[Selected passage]:
On Fri, Jan 13, 2017 at 7:16 PM, Stephen Jiang <[email protected]>
wrote:

> Revive this thread
>
> I am in the process of removing Region Server side merge (and split)
> transaction code in master branch; as now we have merge (and split)
> procedure(s) from master doing the same thing.
>
>
Good (Issue?)


> The Merge tool depends on RS-side merge code.  I'd like to use this chance
> to remove the util.Merge tool.  This is for 2.0 and up releases only.
> Deprecation does not work here; as keeping the RS-side merge code would
> have duplicate logic in source code and make the new Assignment manager
> code more complicated.
>
>
Could util.Merge be changed to ask the Master run the merge (via AMv2)?

If you remove the util.Merge tool, how then does an operator ask for a
merge in its absence?

Thanks Stephen

S


> Please let me know whether you have objection.

[Records of locating words and elements]
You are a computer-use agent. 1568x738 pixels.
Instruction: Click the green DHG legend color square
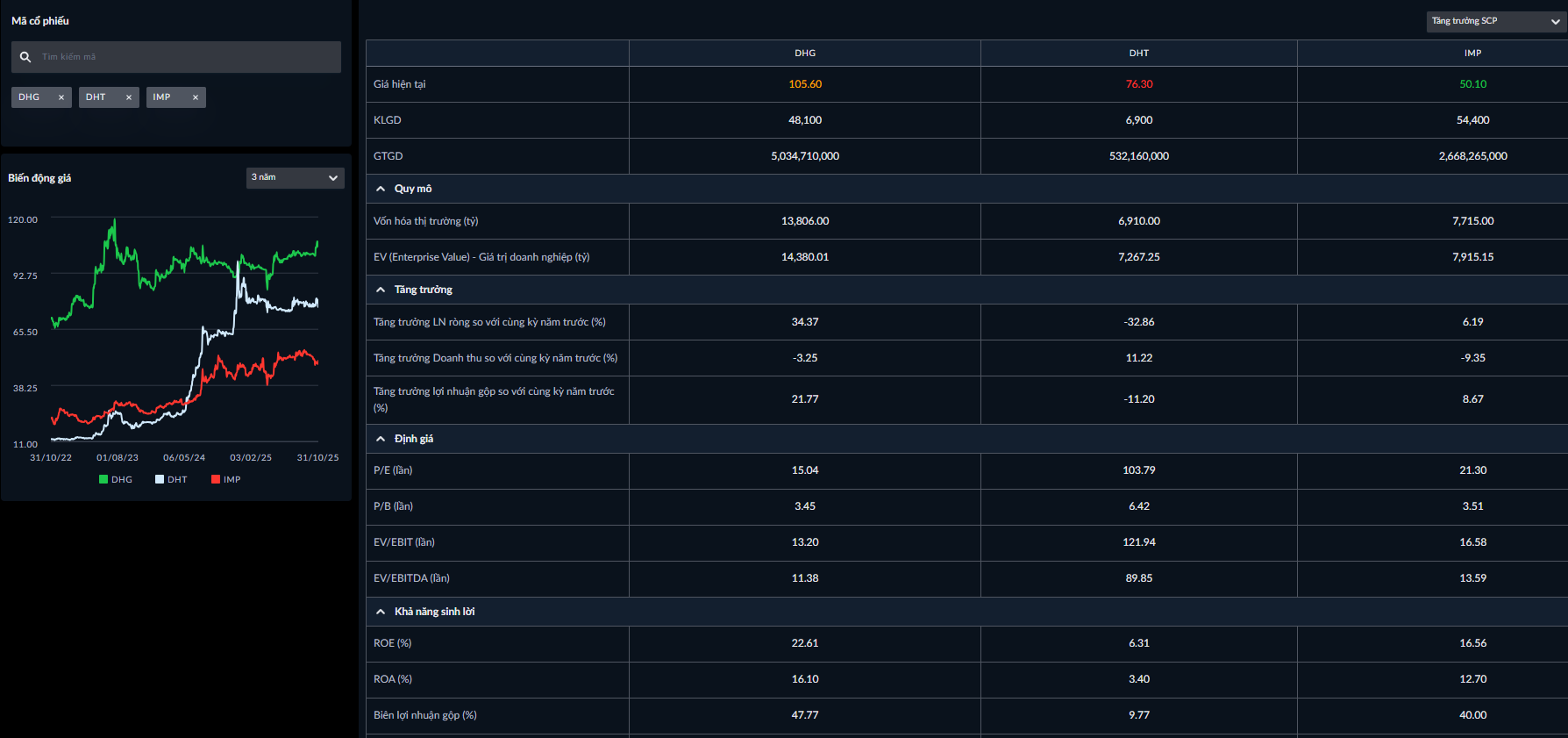point(103,479)
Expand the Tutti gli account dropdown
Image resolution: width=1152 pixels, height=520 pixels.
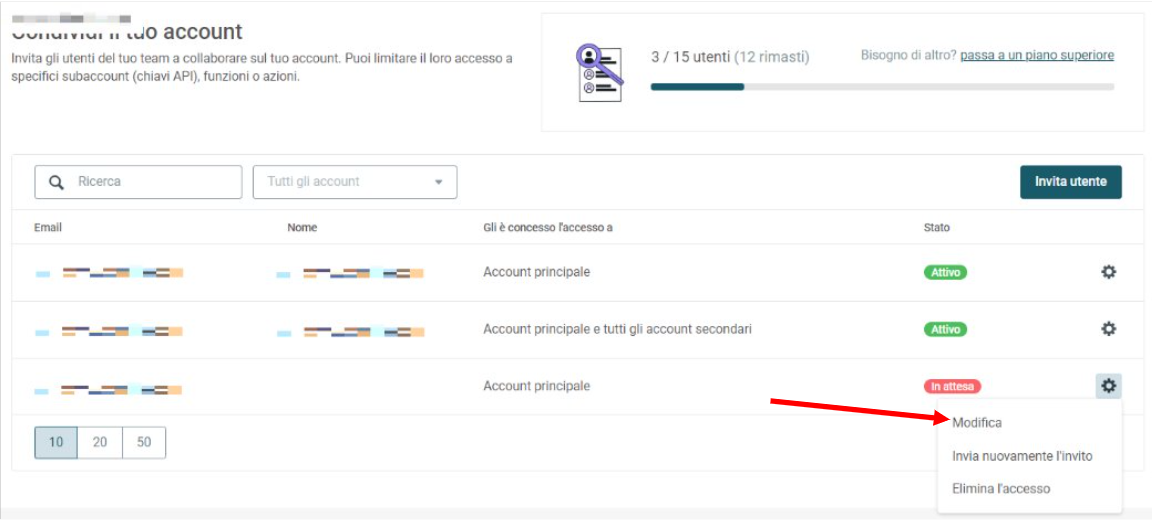click(355, 182)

[Your instructions]:
Copy out, word for word, the full email reply above about removing the util.Merge tool.

[Result of this task]:
On Fri, Jan 13, 2017 at 7:16 PM, Stephen Jiang <[email protected]>
wrote:

> Revive this thread
>
> I am in the process of removing Region Server side merge (and split)
> transaction code in master branch; as now we have merge (and split)
> procedure(s) from master doing the same thing.
>
>
Good (Issue?)


> The Merge tool depends on RS-side merge code.  I'd like to use this chance
> to remove the util.Merge tool.  This is for 2.0 and up releases only.
> Deprecation does not work here; as keeping the RS-side merge code would
> have duplicate logic in source code and make the new Assignment manager
> code more complicated.
>
>
Could util.Merge be changed to ask the Master run the merge (via AMv2)?

If you remove the util.Merge tool, how then does an operator ask for a
merge in its absence?

Thanks Stephen

S


> Please let me know whether you have objection.